Chinook Therapeutics, Inc. presenta i dati dello studio di Fase 1 CHK-336 su volontari sani e nuovi approfondimenti sul ruolo della riparazione dei guasti nella malattia renale cronica al 60° Congresso dell'Associazione Renale Europea (ERA)

Chinook Therapeutics, Inc. ha annunciato la presentazione di una comunicazione gratuita su CHK-336 al 60° Congresso ERA, che si terrà virtualmente e in diretta a Milano, Italia. CHK-336 è un inibitore orale di piccole molecole LDHA con distribuzione tissutale mirata al fegato, in fase di sviluppo per il trattamento di pazienti con iperossaluria primaria (PH) e altri disturbi da calcoli renali dovuti alla sovrapproduzione endogena di ossalato. Lo studio monocentrico di fase 1 è stato progettato per valutare la sicurezza, la tollerabilità e il profilo farmacocinetico di CHK-336 in 104 volontari sani in contesti randomizzati, controllati con placebo, in doppio cieco, a dose singola ascendente (SAD) e a dose multipla ascendente (MAD).

Inoltre, gli sforzi di ricerca e di scoperta di Chinook si concentrano sulla costruzione di una pipeline di farmaci di precisione per malattie renali croniche rare e gravi con fattori genetici e molecolari definiti. Chinook sta sfruttando le intuizioni derivanti dal sequenziamento dell'RNA di singole cellule renali e da ampie coorti di pazienti affetti da CKD che sono state sottoposte a una fenotipizzazione panomica completa, con campioni biologici conservati e un follow-up clinico prospettico, per scoprire e sviluppare candidati terapeutici con meccanismi d'azione mirati contro i percorsi chiave della malattia renale. I punti salienti della presentazione includono i seguenti: - CHK-336 è stato generalmente ben tollerato nelle HV che hanno ricevuto dosi singole fino a 500 mg e dosi multiple (14 giorni) fino a 60 mg.

Non ci sono state tendenze correlate alla dose negli eventi avversi, nei segni vitali o nei risultati dell'elettrocardiogramma. L'evento avverso emergente dal trattamento più comune è stato il mal di testa in sei soggetti che hanno ricevuto CHK-336 (8,8%) e in nessun soggetto placebo, senza alcun trend correlato alla dose. C'è stato un evento avverso grave (SAE) di anafilassi che si è verificato in un singolo HV dopo la prima dose nel gruppo MAD da 125 mg.

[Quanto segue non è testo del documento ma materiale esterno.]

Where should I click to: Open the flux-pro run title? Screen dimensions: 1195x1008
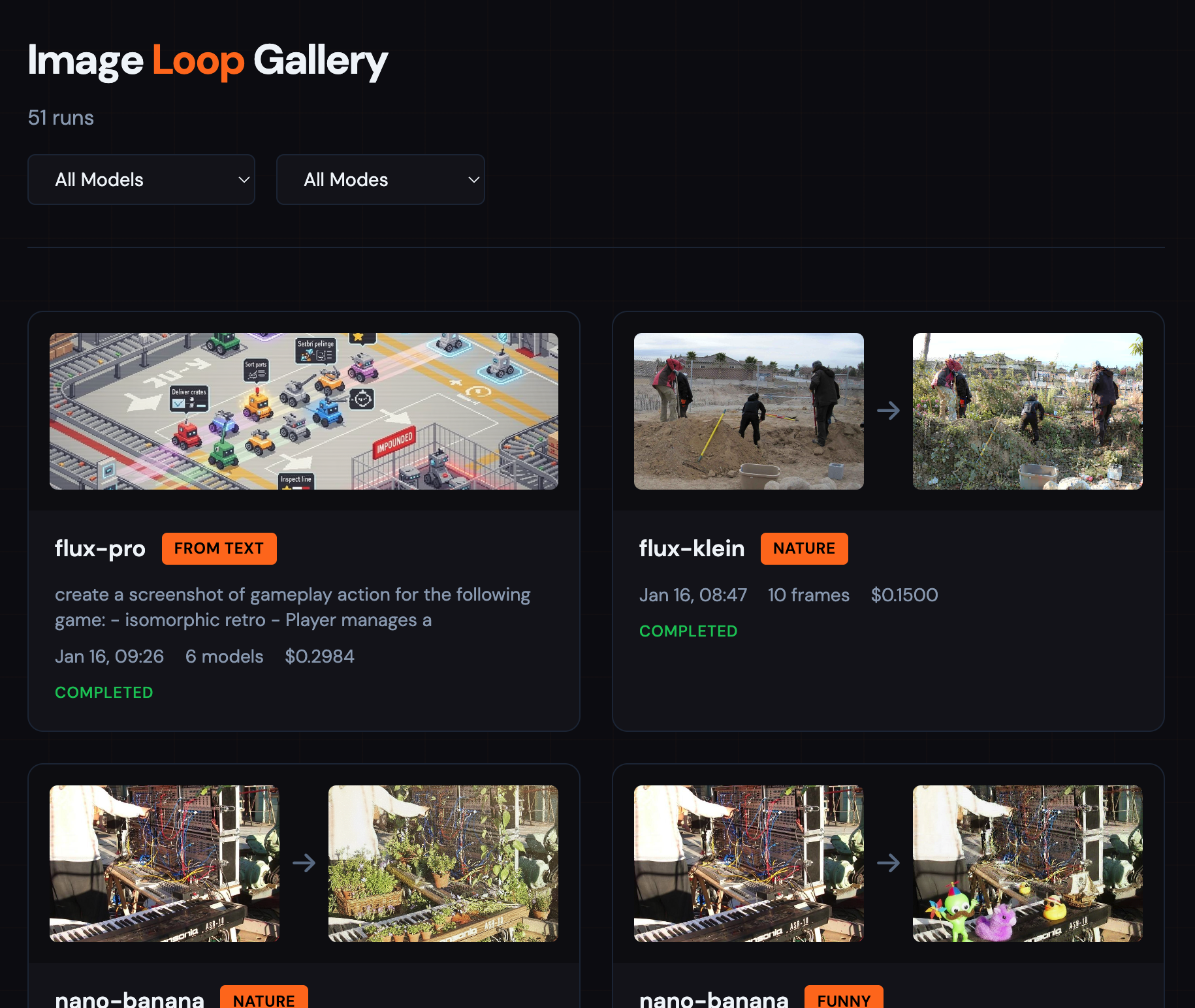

Il SAE ha avuto una rapida insorgenza entro un'ora dalla prima dose e si è risolto rapidamente dopo il trattamento con un antistaminico, senza richiedere la somministrazione di epinefrina. L'HV ha avuto un innalzamento clinicamente significativo dei livelli di triptasi nel siero durante l'evento, confermando l'anafilassi. Questo SAE ha comportato la sospensione volontaria dello studio per consentire ulteriori indagini.

La PK è stata ben caratterizzata con esposizioni proporzionali alla dose, un'emivita plasmatica coerente con la somministrazione orale una volta al giorno e nessun accumulo di esposizione in seguito alla somministrazione ripetuta. Il successo dell'utilizzo di un nuovo tracciante 13C2-glicolato nella sperimentazione stabilisce la prova di meccanismo per CHK-336 come inibitore di piccole molecole somministrate per via orale della LDH epatica. CHK-336 ha bloccato efficacemente la conversione del tracciante 13C2-glicolato in 13C2-ossalato, con l'inibizione massima osservata dopo una dose singola di CHK-336 a 60-125 mg.